Overcoming Childhood Cancer Motivates Olympic Skier

Olympic Skier PostAt the age of 3, Olympic nordic skier Bryan Fletcher was diagnosed with leukemia. After years of chemotherapy, during which he also suffered a stroke, his cancer went into remission at the age of 10. Today, Bryan is in Sochi, Russia, competing in the winter Olympics.

It is critical that adult survivors of childhood cancer, like Brian, be seen on a regular basis by a health care provider who is familiar with these risks.
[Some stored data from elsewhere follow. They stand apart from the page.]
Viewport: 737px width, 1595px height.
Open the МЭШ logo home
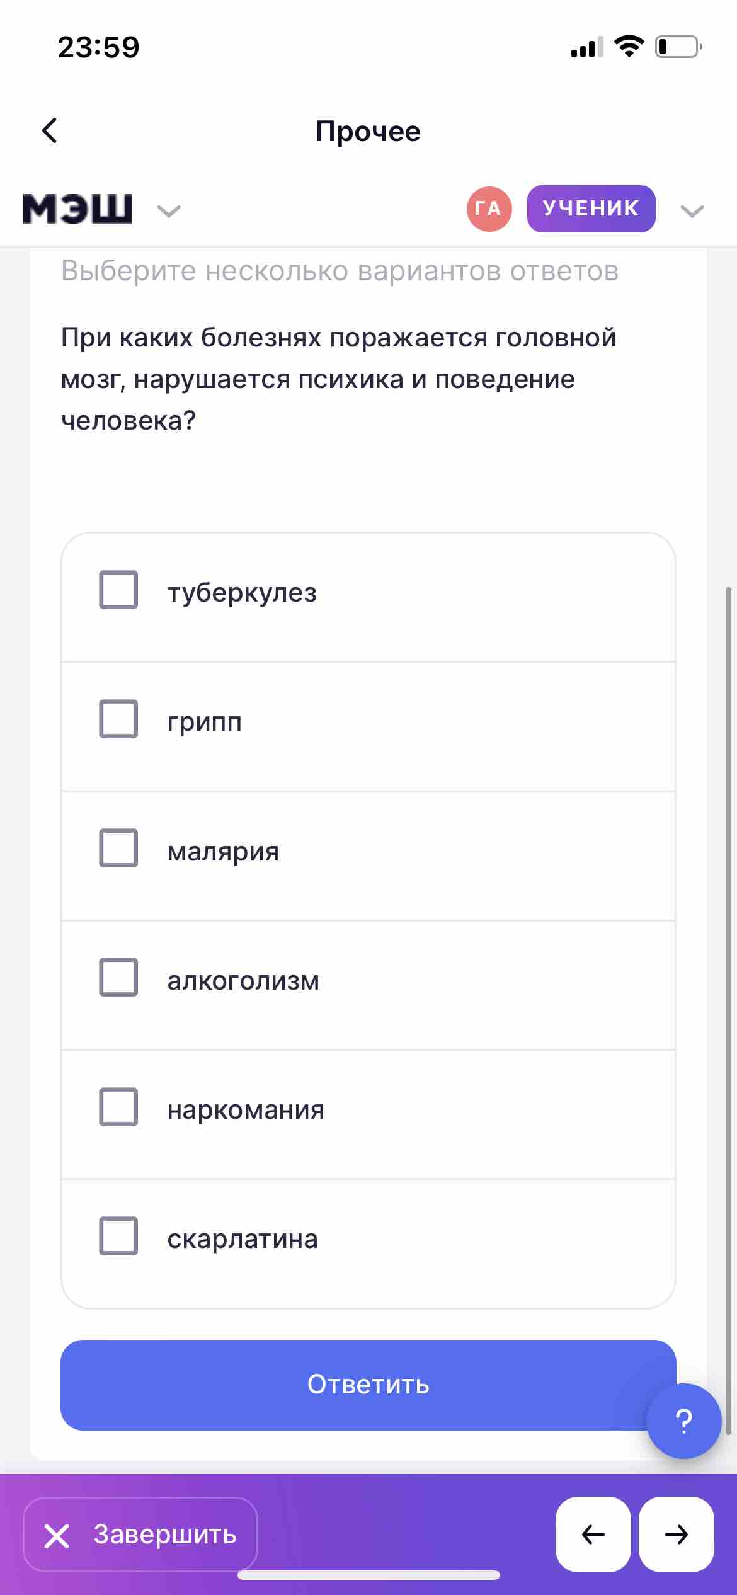[x=77, y=209]
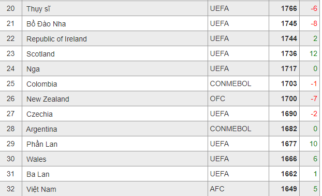Select the Czechia row name
This screenshot has width=322, height=196.
[x=39, y=114]
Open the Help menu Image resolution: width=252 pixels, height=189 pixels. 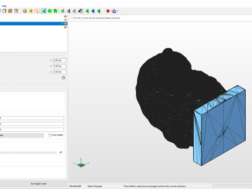[x=4, y=6]
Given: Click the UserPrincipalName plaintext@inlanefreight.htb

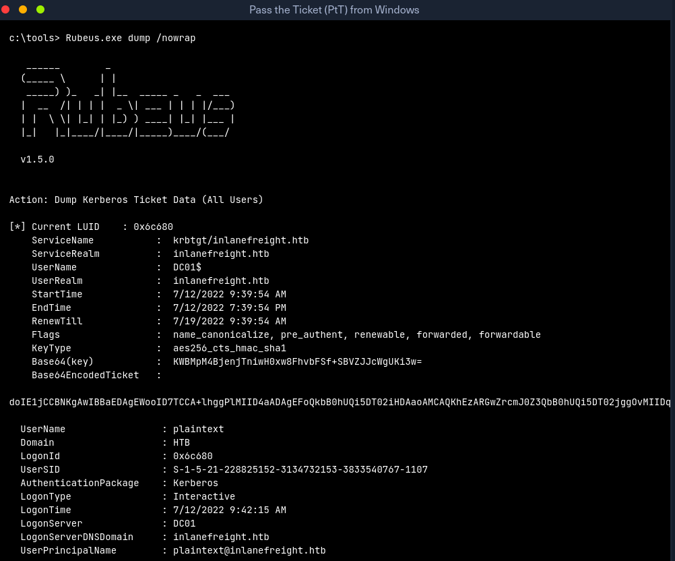Looking at the screenshot, I should 249,550.
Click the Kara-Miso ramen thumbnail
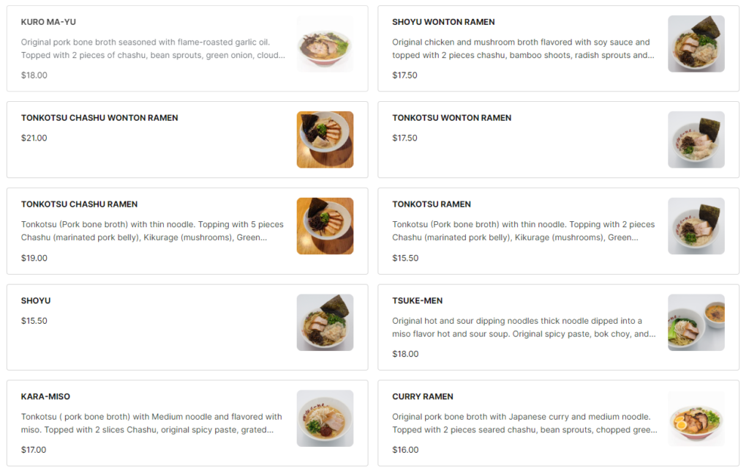 click(x=325, y=418)
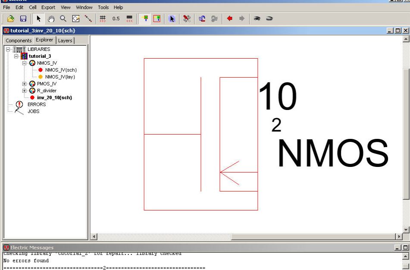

At Children’s Medical Center, our After the Cancer Experience (ACE) Program not only provides medical follow-up and care, but also education about potential long-term side effects of cancer treatments, communication with physicians and advice on ways to reduce the risk of side effects.

Adult survivors of childhood cancer, like Bryan, often have unique medical issues that are related either to the cancer itself or to their cancer treatments. For example, they may develop chronic medical conditions, such as:

  • Enlarged heart (cardiomyopathy)
  • Brittle bones (osteopenia)
  • Growth abnormalities
  • Infertility
  • Kidney disease
  • Other types of cancer

The ACE Program at Children’s Medical Center

The ACE program at Children’s was the first long-term follow-up program for childhood cancer survivors in Texas, dating back to 1989, which, coincidentally, is the same year Bryan was diagnosed with cancer.

The nationally recognized ACE Program provides long-term monitoring of cancer survivors, even into adulthood, one of the few children’s hospitals in the nation to provide this type of care.

There are currently around 700 cancer survivors, aged 4-62, who are actively enrolled in the ACE Program, which is open to cancer survivors two years after they have completed their treatments.

The ACE Program is a member of the Childhood Cancer Survivors Study (CCSS), the leading consortium for researching the long-term effects of childhood cancer. Our team is active in the state and local American Cancer Society’s Childhood Cancer Conference, and our team members have been invited to speak at national and international conferences.

In an interview with Steamboat Today, Bryan said, “I look back and think that dealing with cancer might have been a good thing. If I could beat cancer, then I can beat any challenge in my life. It taught me to fight—especially when things get tough.”

While we can’t guarantee that every childhood cancer survivor will reach the Olympic heights Bryan has, with proper follow-up, adult survivors of childhood cancer can go on to lead healthy and productive lives.